:: Data for the task

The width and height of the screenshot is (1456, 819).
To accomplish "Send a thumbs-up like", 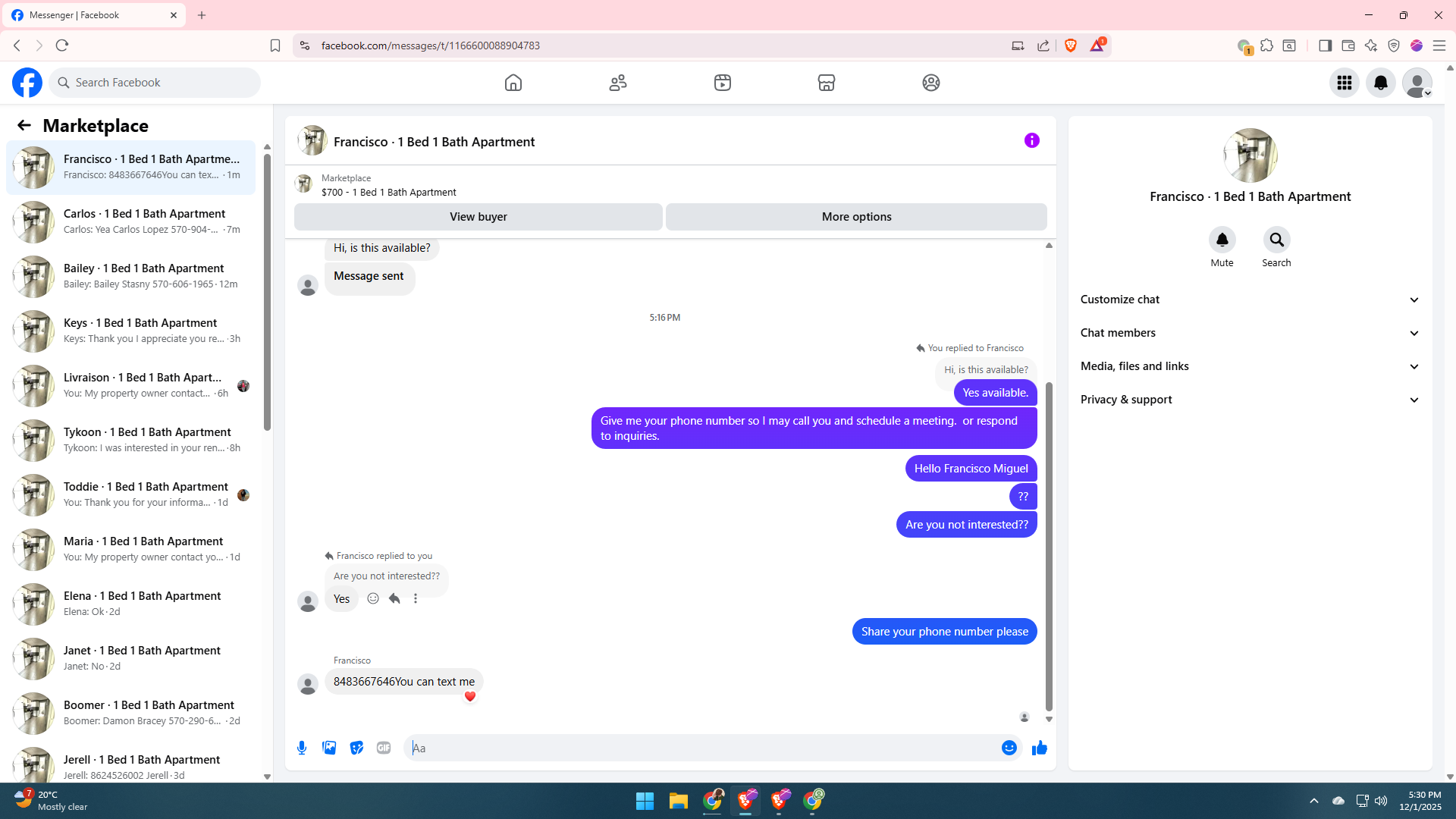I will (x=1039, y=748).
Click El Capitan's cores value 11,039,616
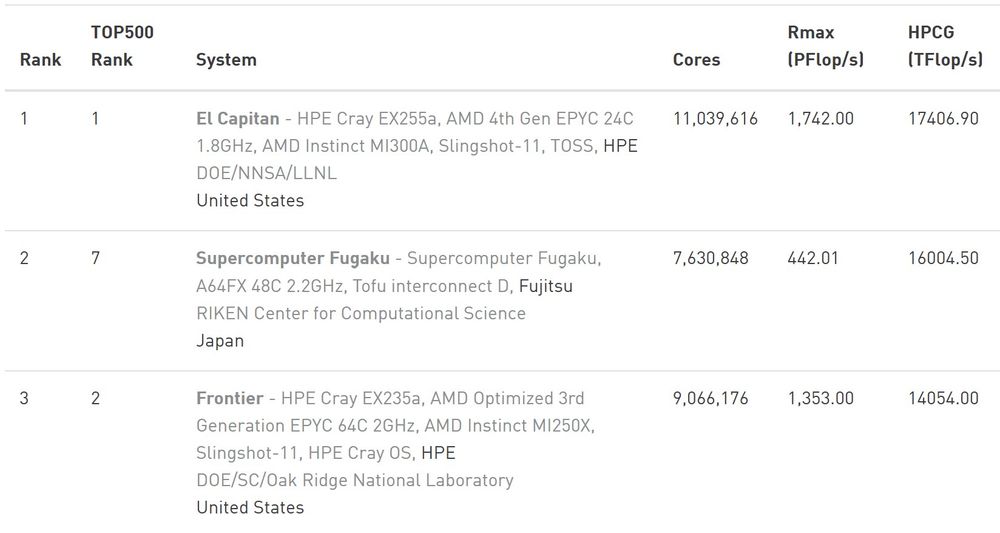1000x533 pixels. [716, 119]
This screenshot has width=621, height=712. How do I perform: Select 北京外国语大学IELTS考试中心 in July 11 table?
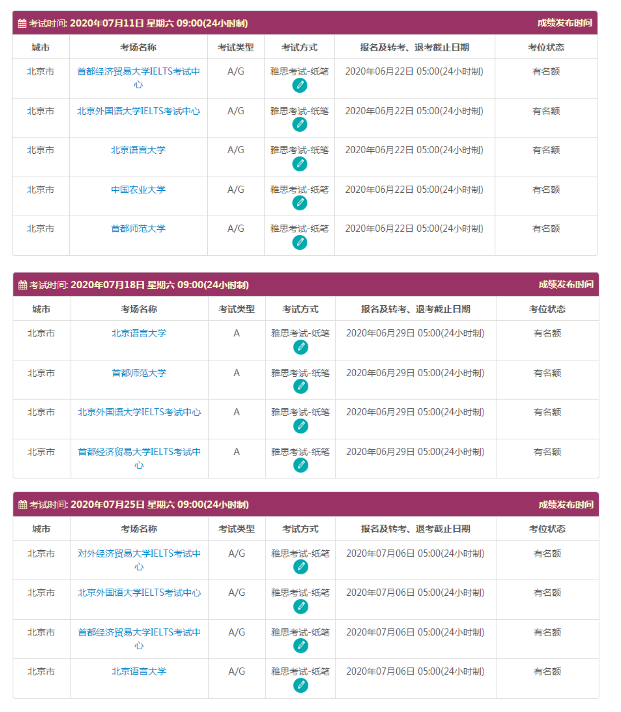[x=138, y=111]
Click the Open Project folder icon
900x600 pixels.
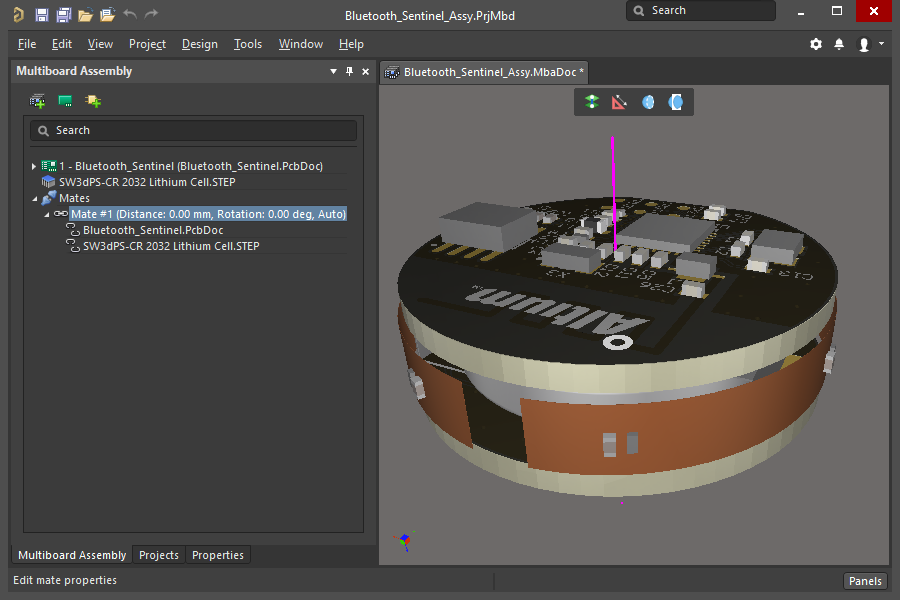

::::

_Task description:_ Gather every line of the rows above that contains the word "Click", matching its case exactly.

_Answer below:_
Click El Capitan's cores value 11,039,616
Click the Open Project folder icon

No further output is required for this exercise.